Friday, September 2, 2011

One More Month...Maybe or Maybe Not

I felt so good about my decision to extend my commitment another month...yesterday!  Today, not so much :(...maybe it's because I now realize that it will be almost impossible to go every single day with our one car situation.  I won't always have a ride on nights that Angel works (can't depend on Debbie this month because she's back in school and has a bizzillion jobs and I don't know how she goes to the gym at all!).  Maybe it's because my wonderful husband put me in a very bad mood this morning.  OR maybe it's because I saw a picture of myself last night that made me wonder WTH I am even going to the gym for...yuck!  Yea, that's probably what it is...I hate myself in pictures! 

FAT FACE!














A whole month later and I still see no change in my fat face!  My clothes are big on me, my feet and hands have even lost weight.  What is the deal with my fat face!?!  OMG, what if I get skinny and still have a FAT FACE!  Wait a tic...maybe I need to re-think this!  Just kidding...I was just trying to find an excuse to go get a donut from the office kitchen ;-\.  (Donut Fridays are hard!)

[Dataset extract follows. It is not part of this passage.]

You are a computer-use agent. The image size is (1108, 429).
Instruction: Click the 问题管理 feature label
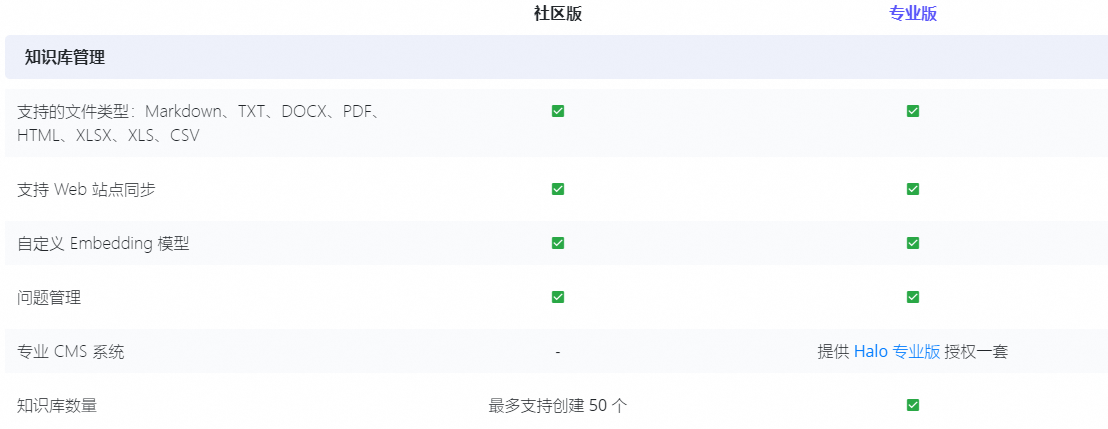pos(49,298)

Is it enough to say that I will go every day possible??  Maybe I can commit to doing some other form of excercise on the days that I can't make it to the gym...that is totally doable.  BUT that would be a whole new commitment!  Uggggh...this is just crazy talk!  I am not ready for that kind of commitment...NO, I don't care what you say, I am NOT ready!

Ohmmmmm.  I will just take it one day at a time...for today.